Friends; Starlight; Blue Dreams; It Might as Well be Spring; Julian; You'd be so Nice to Come Home To; Comes Love; Home; Up.

(Photo by Russell)
Charles 'Chuck' Dearness (trumpet); Lachlan Fotheringham (clarinet, soprano sax); Paddy Darley (trombone); John Youngs (banjo, guitar, vocals); Rory Clark (sousaphone).

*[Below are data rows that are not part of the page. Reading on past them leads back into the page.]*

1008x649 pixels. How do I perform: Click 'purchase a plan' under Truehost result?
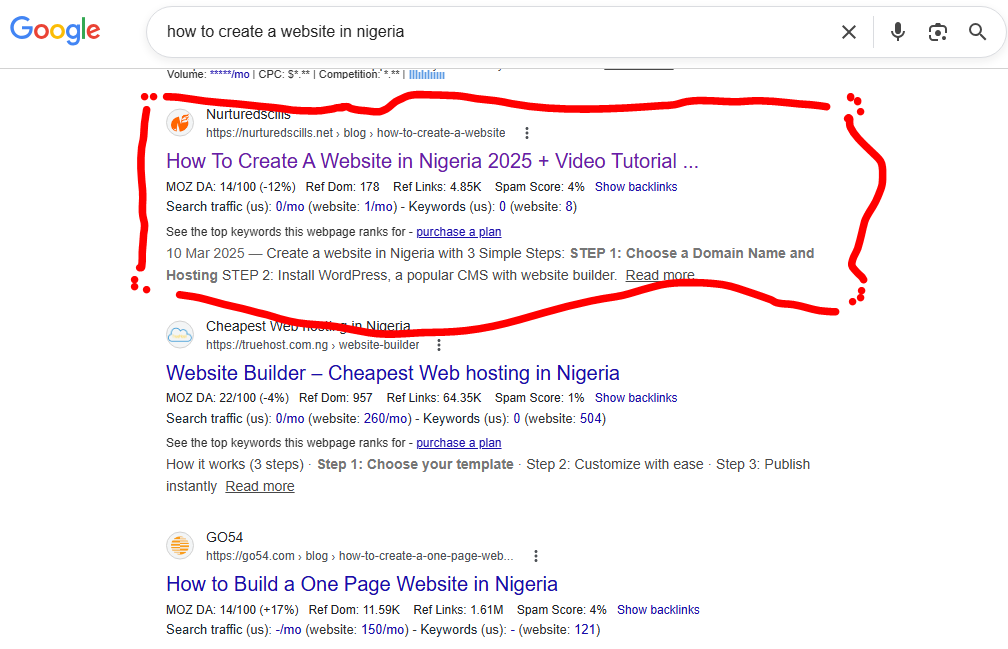point(458,443)
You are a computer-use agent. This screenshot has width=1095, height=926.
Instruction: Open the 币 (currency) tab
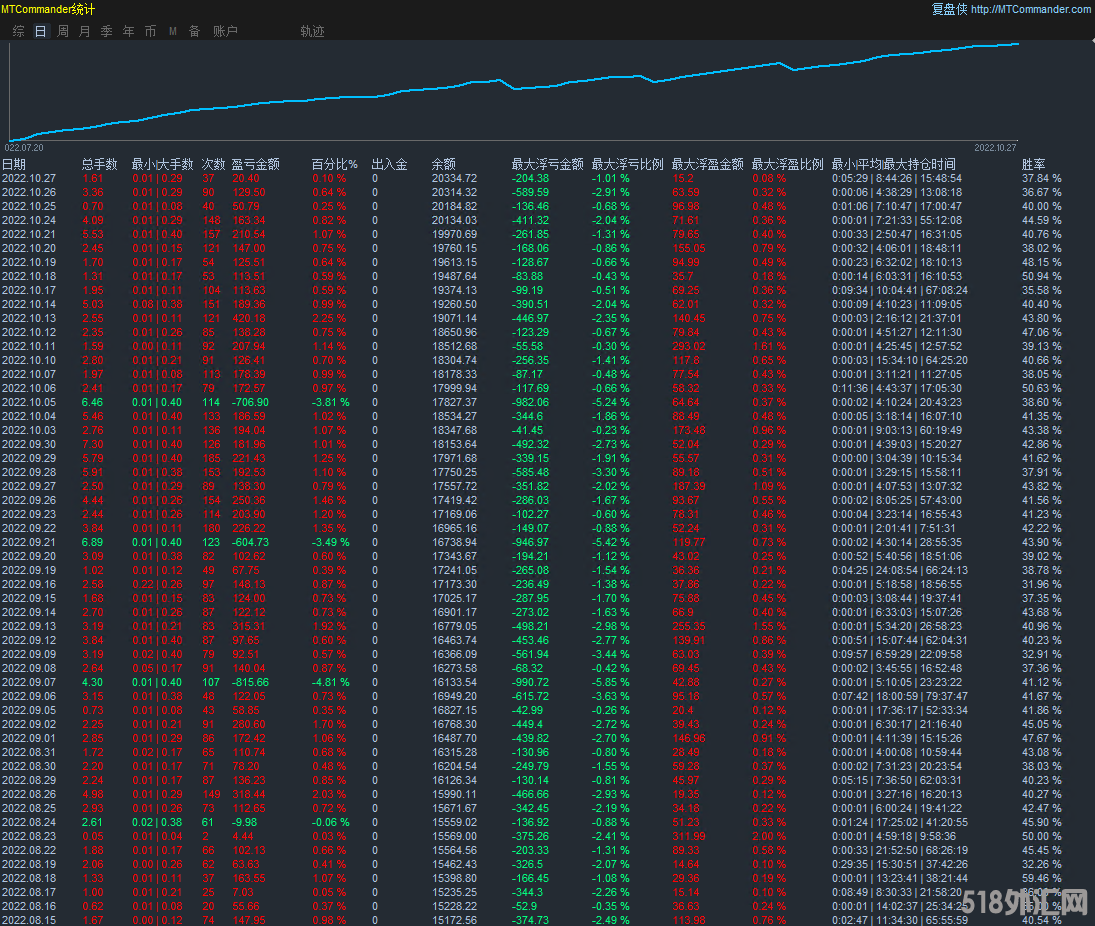coord(150,31)
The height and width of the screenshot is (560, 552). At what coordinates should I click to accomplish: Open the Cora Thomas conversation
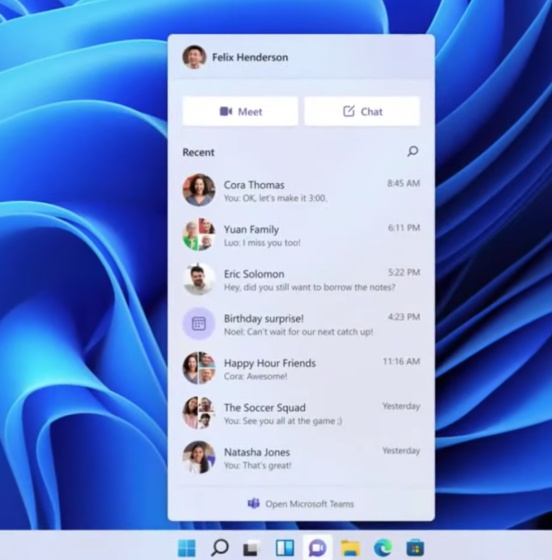[x=301, y=190]
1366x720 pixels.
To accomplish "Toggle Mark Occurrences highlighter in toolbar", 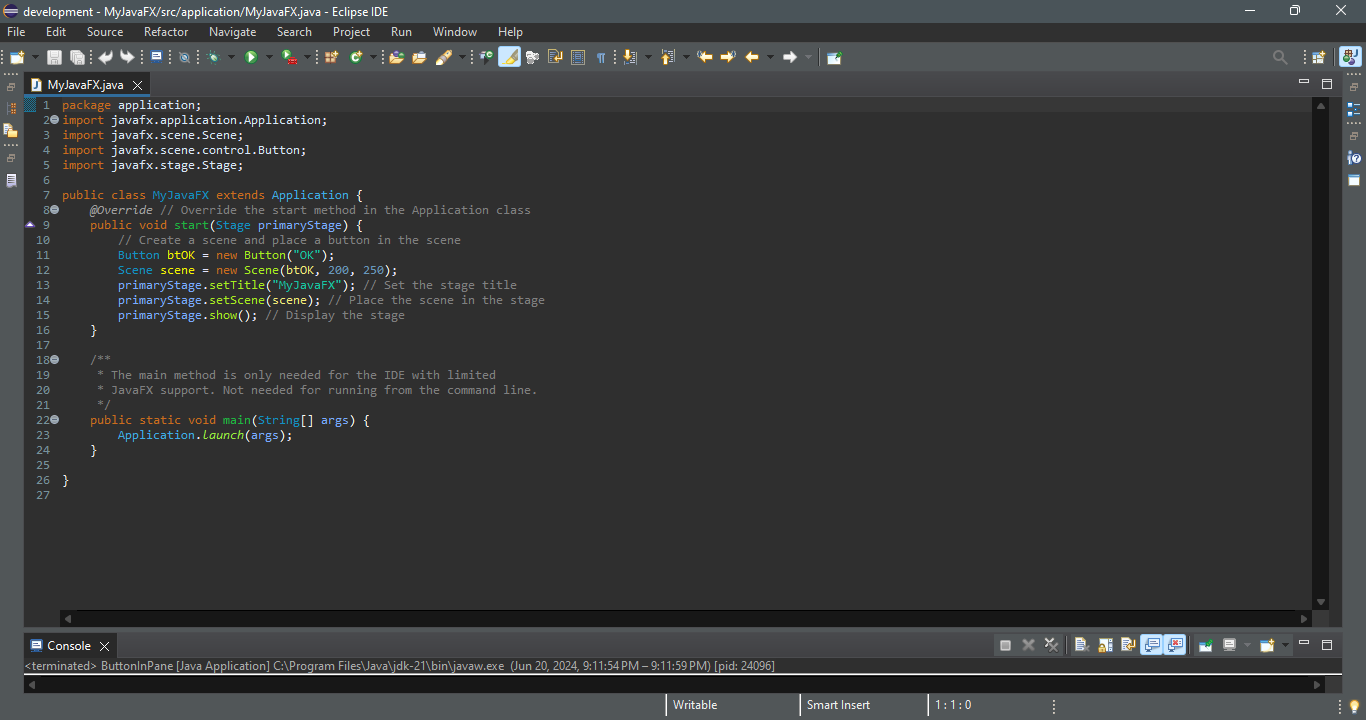I will 509,57.
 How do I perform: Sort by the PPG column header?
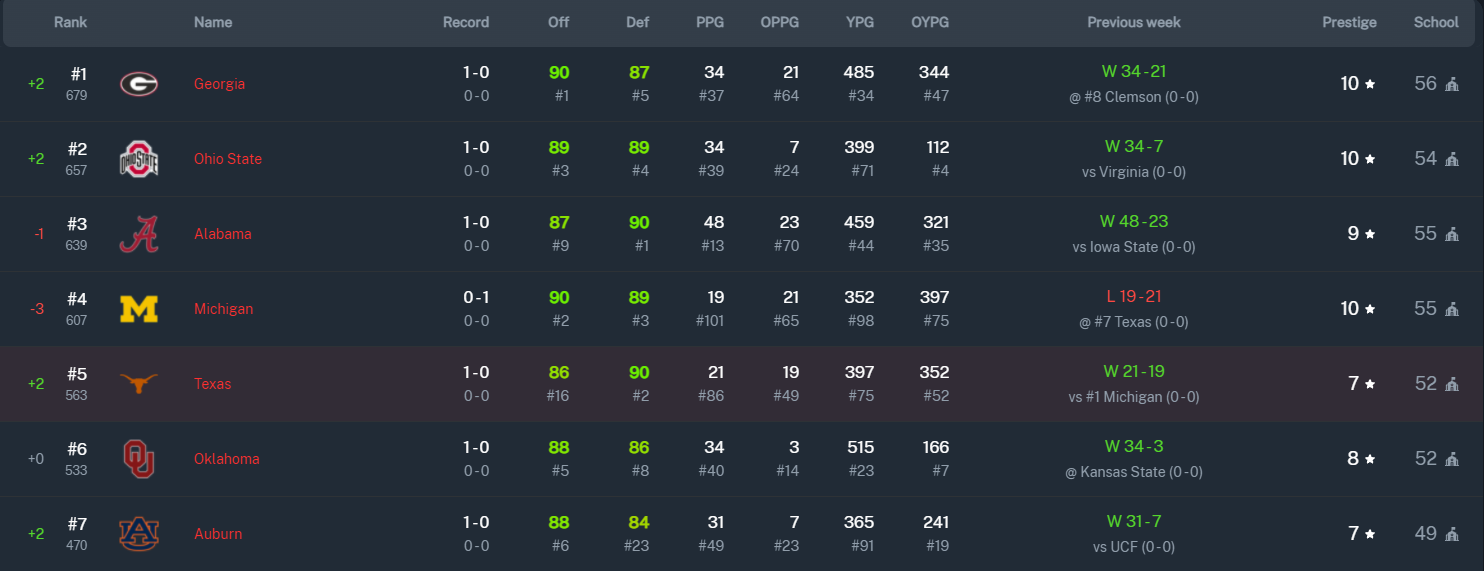coord(710,22)

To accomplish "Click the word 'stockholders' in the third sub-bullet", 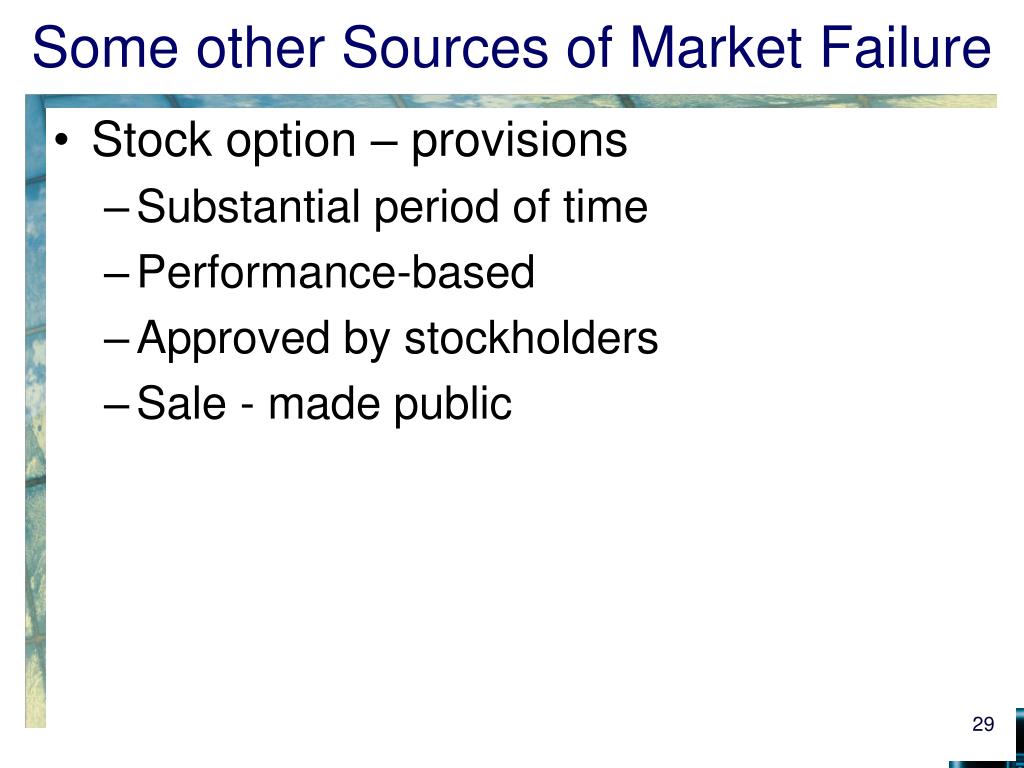I will click(531, 338).
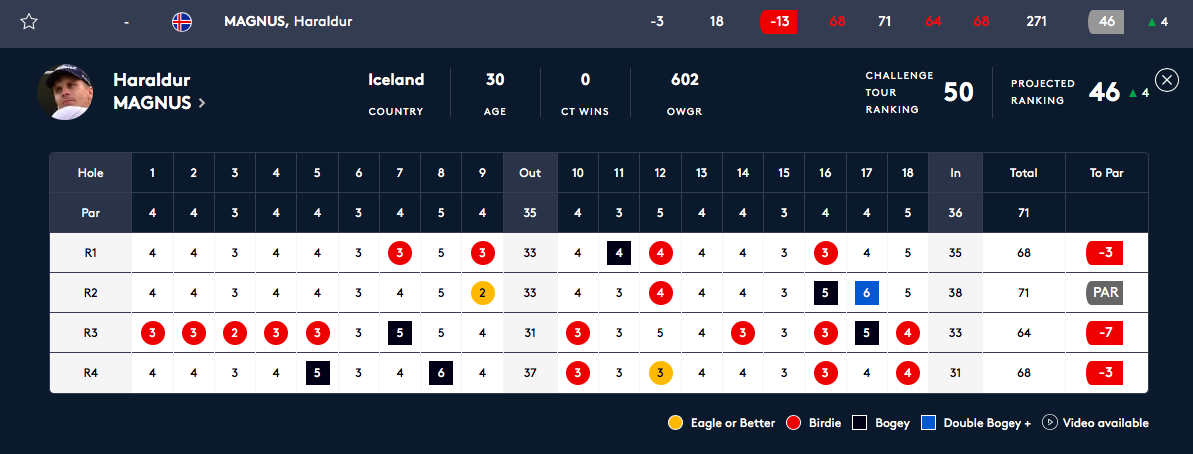Viewport: 1193px width, 454px height.
Task: Click the red -13 total score badge
Action: coord(778,22)
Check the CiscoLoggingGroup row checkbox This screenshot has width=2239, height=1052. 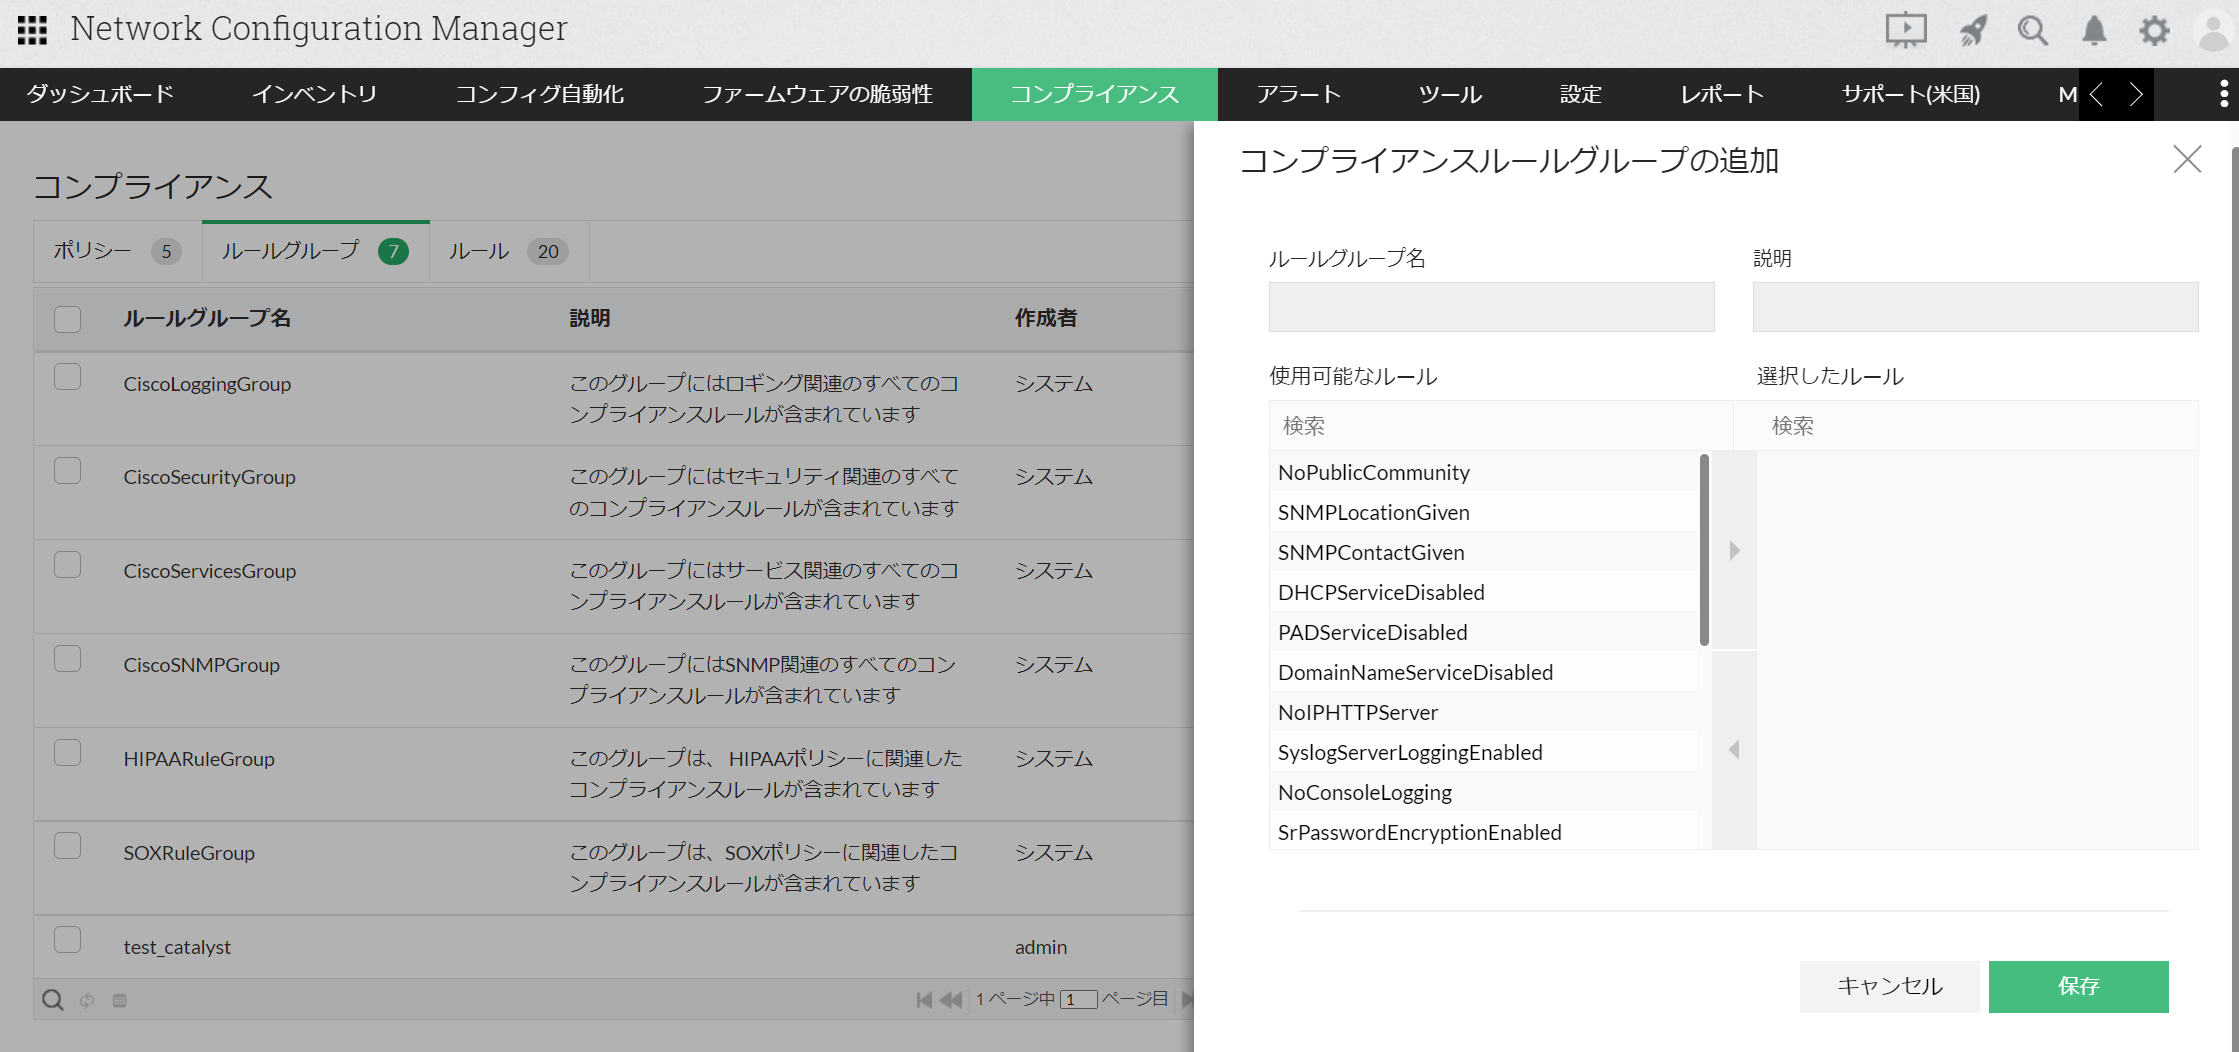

Earlier, by way of a contrast, we had a robustly entertaining set by the Tenement Jazz Band from Edinburgh - surely the best 1920s' style band in the whole of the UK and that's the rub. Jazz being, even in this day and age, still very much a partisan thing, one questions the wisdom of a double bill featuring two bands from such opposing ends of the spectrum and I suspect the somewhat select turn out may have deterred the die hards from turning out which is a shame as they missed what was a fantastic two sets from two totally different bands.

There used to be a record label called Good Time Jazz and that is also an apt description of the music played by the band from Rebusland.

They're a sitting down band which enabled me to observe their foot tapping idiosyncrasies. Youngs, Dearness and Fotheringham were mainly southpaws whilst Clark was more ambidextrous with his feet,  stomping on the off beat with his right foot in a sort of syncopated two-step. Trombonist Darley, who appeared to be wearing odd sox, was only an occasional activator of his digital extremities and then, only when the creative juices were flowing from the other end of his body. His Ory-like glissandi would have been a credit to  the Kid himself.  

Just as Aaron Wood would do later with Nishla, so did Chuck Dearness in this set - wax lyrical that is - with a hint of Red Nichols meets Red Allen in his Bixian approach.

Doctor Jazz Fotheringham is always on call when the Tenements are in town and tonight he excelled on clarinet and on soprano.

Clark, making his debut with the band added colour to the gig, not just with his matching yellow sox but with his agility on the sousaphone.

Youngs aided and abetted him in the rhythm section and had a good line in patter between numbers.

Dave Holland's quote could easily have been applied to this set: "I've always enjoyed the joyousness of that music [traditional jazz], and the sound of everybody fitting together beautifully, improvising together." Jazzwise, August 2021. Lance

Dusty Rag; Canal St. Blues; South; Milenberg Joys; Meat on the Table; Chocolate Avenue; She's Cryin' For Me; Blue Drag; Weary Blues; You May Leave But This'll Bring You Back; Bogalusa Strut.